UCLA

Purpose

Epidermal growth factor receptor (EGFR) amplification promotes gliomagenesis and is linked to lack of oxygen within the tumor microenvironment. Using hypoxia-sensitive spin-and-gradient echo echo-planar imaging and perfusion MRI, we investigated the influence of EGFR amplification on tissue oxygen availability and utilization in human gliomas.

Methods

This study included 72 histologically confirmed EGFR-amplified and non-amplified glioma patients.
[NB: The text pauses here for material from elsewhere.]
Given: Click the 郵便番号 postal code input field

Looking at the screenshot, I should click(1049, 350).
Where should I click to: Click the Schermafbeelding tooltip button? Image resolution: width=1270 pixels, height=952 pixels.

Reversible transverse relaxation rate (R₂'), relative cerebral blood volume (rCBV), and relative oxygen extraction fraction (rOEF) were calculated for the contrast-enhancing and non-enhancing tumor regions. Using Student t test or Wilcoxon rank-sum test, median R₂', rCBV, and rOEF were compared between EGFR-amplified and non-amplified gliomas. ROC analysis was performed to assess the ability of imaging characteristics to discriminate EGFR amplification status. Overall survival (OS) was determined using univariate and multivariate cox models. Kaplan-Meier survival curves were plotted and compared using the log-rank test.

Results

EGFR amplified gliomas exhibited significantly higher median R₂' and rOEF than non-amplified gliomas. ROC analysis suggested that R₂' (AUC = 0.7190; P = 0.0048) and rOEF (AUC = 0.6959; P = 0.0156) could separate EGFR status. Patients with EGFR-amplified gliomas had a significantly shorter OS than non-amplified patients. Univariate cox regression analysis determined both R₂' and rOEF significantly influence OS. No significant difference was observed in rCBV between patient cohorts nor was rCBV found to be an effective differentiator of EGFR status.

Conclusion

Imaging of tumor oxygen characteristics revealed EGFR-amplified gliomas to be more hypoxic and contribute to shorter patient survival than EGFR non-amplified gliomas.